I asked my grandmother if she knew the whereabouts of my mother. Unfortunately, no one knows. My grandmother revealed that my mother thought my father was single and unmarried. So, she was shocked and unhappy to follow my father back to the village, only to discover that my father had a wife with two kids. My mother made attempts to leave during the pregnancy but was advised to stay. Barely a month after my delivery, my mother said she was going to the toilet, and she’s yet to return. My grandmother told me to keep our conversation secret. As of today, my father doesn’t know that I don’t know my mother. As a young girl, I felt the pain of not knowing my mother. And I felt the pain more when I saw my colleagues calling their mothers, “Mama”.
As a young girl without a mother, I was everyone’s rag. My father’s first wife came for me from my grandmother. I knew what was ahead of me. I had to run back to my aunt in Accra. I have stayed with her before when I was younger. My aunt then enrolled me in Ayalolo School.
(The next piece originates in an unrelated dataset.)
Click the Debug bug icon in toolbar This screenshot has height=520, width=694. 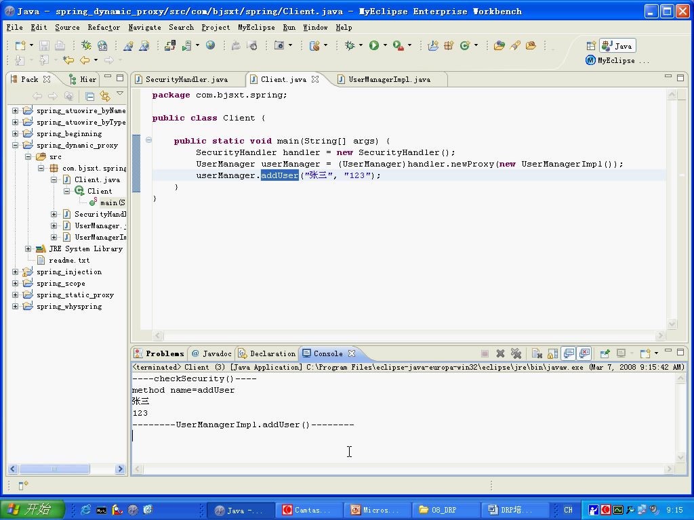click(349, 45)
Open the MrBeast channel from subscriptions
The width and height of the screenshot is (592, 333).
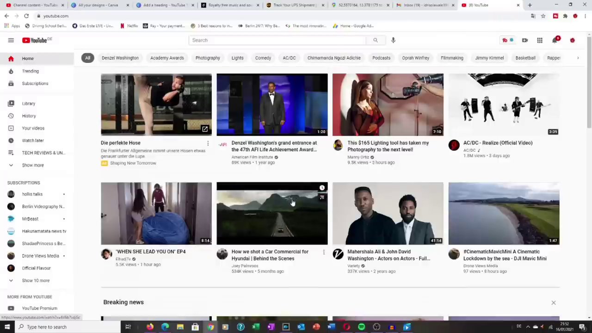click(x=30, y=218)
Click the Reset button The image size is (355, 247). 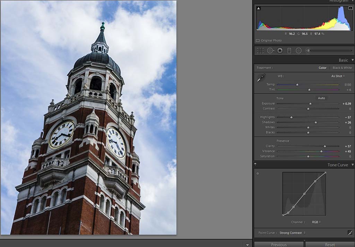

Today, I fight tooth and nail to keep myself in school. When I was young, I acquired the skills to prepare koko from my grandmother. She was a koko seller and I used to help her every day. She is now frail and I have taken over the koko trade from her. When school is on break, I prepare and sell koko until school reopens. I always try to sell as much as I can to mobilise money for my upkeep in school. Occasionally, I will stay back home doing my koko business until I am able to raise enough money and report to school.
Last term, I was at my wits’ end. I was hard-pressed. I had no pesewa on me. I rang my father about my situation at school. My father told me that the situation at home is even more dire than what I am experiencing in school. I cried. Cried unceasingly. A friend chanced on me crying. She enquired about the situation. I told her all my predicaments and she consoled me. She promised to share her little with me. Previously, some friends who know my story advised me to drop out of school and get a husband to marry so that he could take care of me.
I have contemplated abandoning school to marry but sometimes, I don’t want my kids to suffer the situation my absconded mother has put me in. I am always positive that things could’ve been different with my mother was by my side.
When we were about to break for the sallah holidays, I packed all my belongings. I had no intention of returning to school. Mr. Akoka, the senior housemaster got a hint of it and intervened. He gave me compelling reasons to back down on my packing. My life situations are always weighing down my academic performance and I seldomly do a soul-searching of where exactly I am going to. I am always lagging behind my peers since my JHS. I really don’t know if keeping on is worth keeping on. I am doing my best to cope. (At this stage she is in complete tears.)
Auntie Joyce Bawah Mogtari has done something impactful on my psyche. Her motivational words of encouragement propped me up a bit. It has enlivened my spirits. I was almost giving up on my education. I had planned to leave school one day and never return like my mother did. She is called Joyce Bawah and I am Joyce B. If I hang on a little bit, I may live to do the good things she is doing to keep young girls in school. She truly has inspired me by her kind gesture.
I will begin working harder in the midst of this life’s turbulence to become good lawyer in one of the top-notch universities in Ghana or abroad.
This is a follow-up story on a student following the donations of sanitary pads and mentorship program shouldered by Auntie Joyce Bawah Mogtari. The student was a person of interest based on a question she asked during the Q & A session of the event.
Auntie Joyce has pledged to support her till she successfully completes Paɣa-Naa.
PS: Random picture from the pictures taken during the event.